### Records
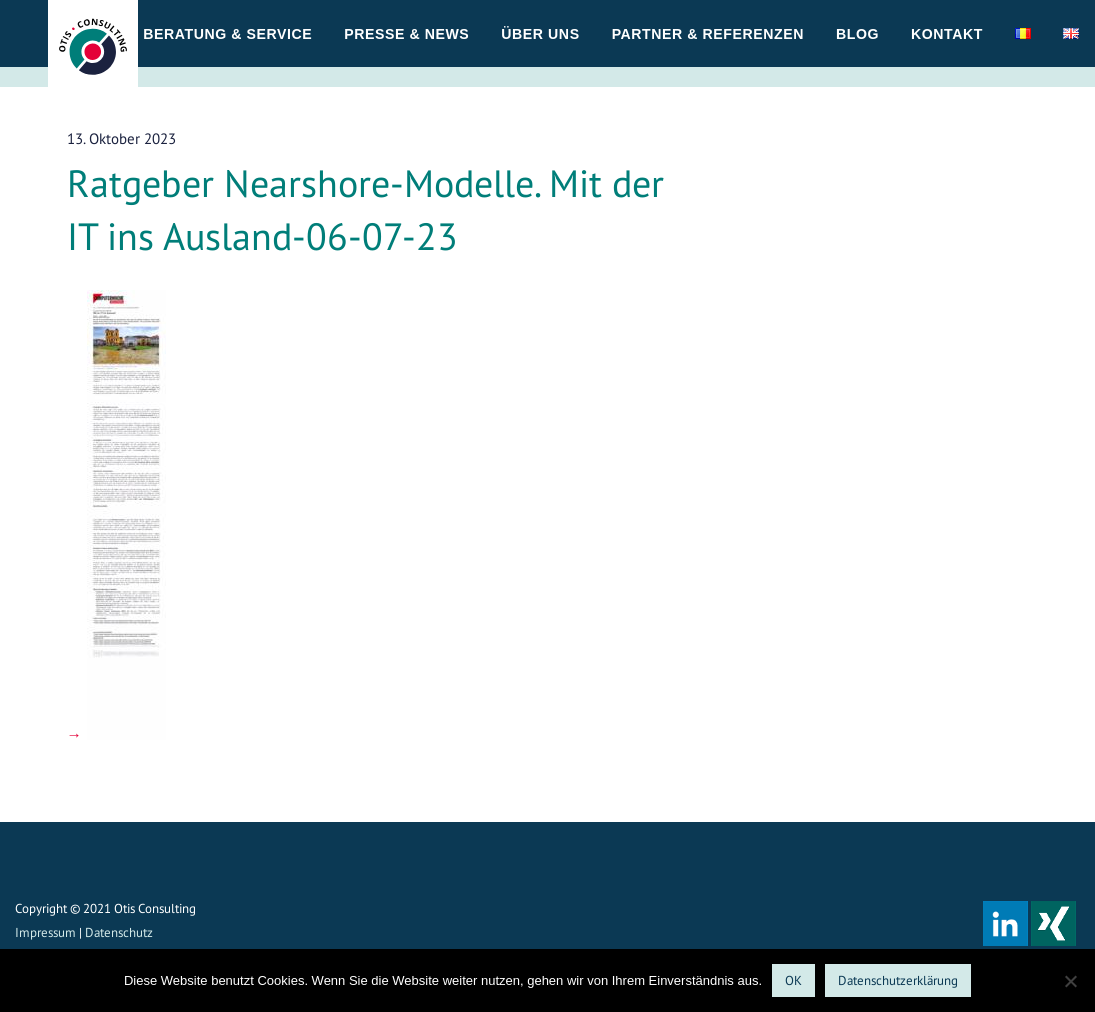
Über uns (540, 34)
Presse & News (406, 34)
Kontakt (947, 34)
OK (793, 980)
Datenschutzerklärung (898, 980)
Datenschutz (119, 932)
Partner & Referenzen (708, 34)
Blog (857, 34)
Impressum (45, 932)
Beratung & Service (227, 34)
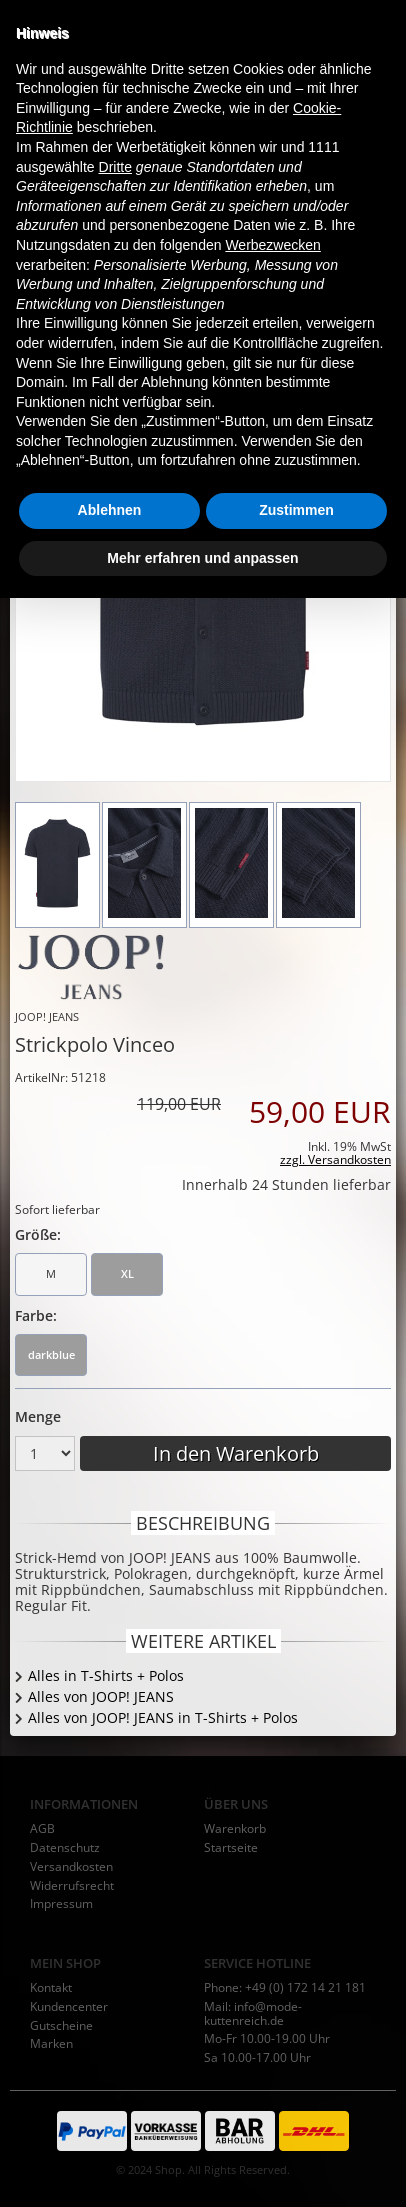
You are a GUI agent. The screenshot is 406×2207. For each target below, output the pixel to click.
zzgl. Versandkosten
######
Request:
Edit the items above, replacing "Blog" with "Magazin" and leaving everything else unchanged. Leave the pictures out.

Exercise response:
Über uns (540, 34)
Presse & News (406, 34)
Kontakt (947, 34)
OK (793, 980)
Datenschutzerklärung (898, 980)
Datenschutz (119, 932)
Partner & Referenzen (708, 34)
Magazin (857, 34)
Impressum (45, 932)
Beratung & Service (227, 34)
You are a GUI agent. The screenshot is 406×2207. For each target below, output the pixel to click.
zzgl. Versandkosten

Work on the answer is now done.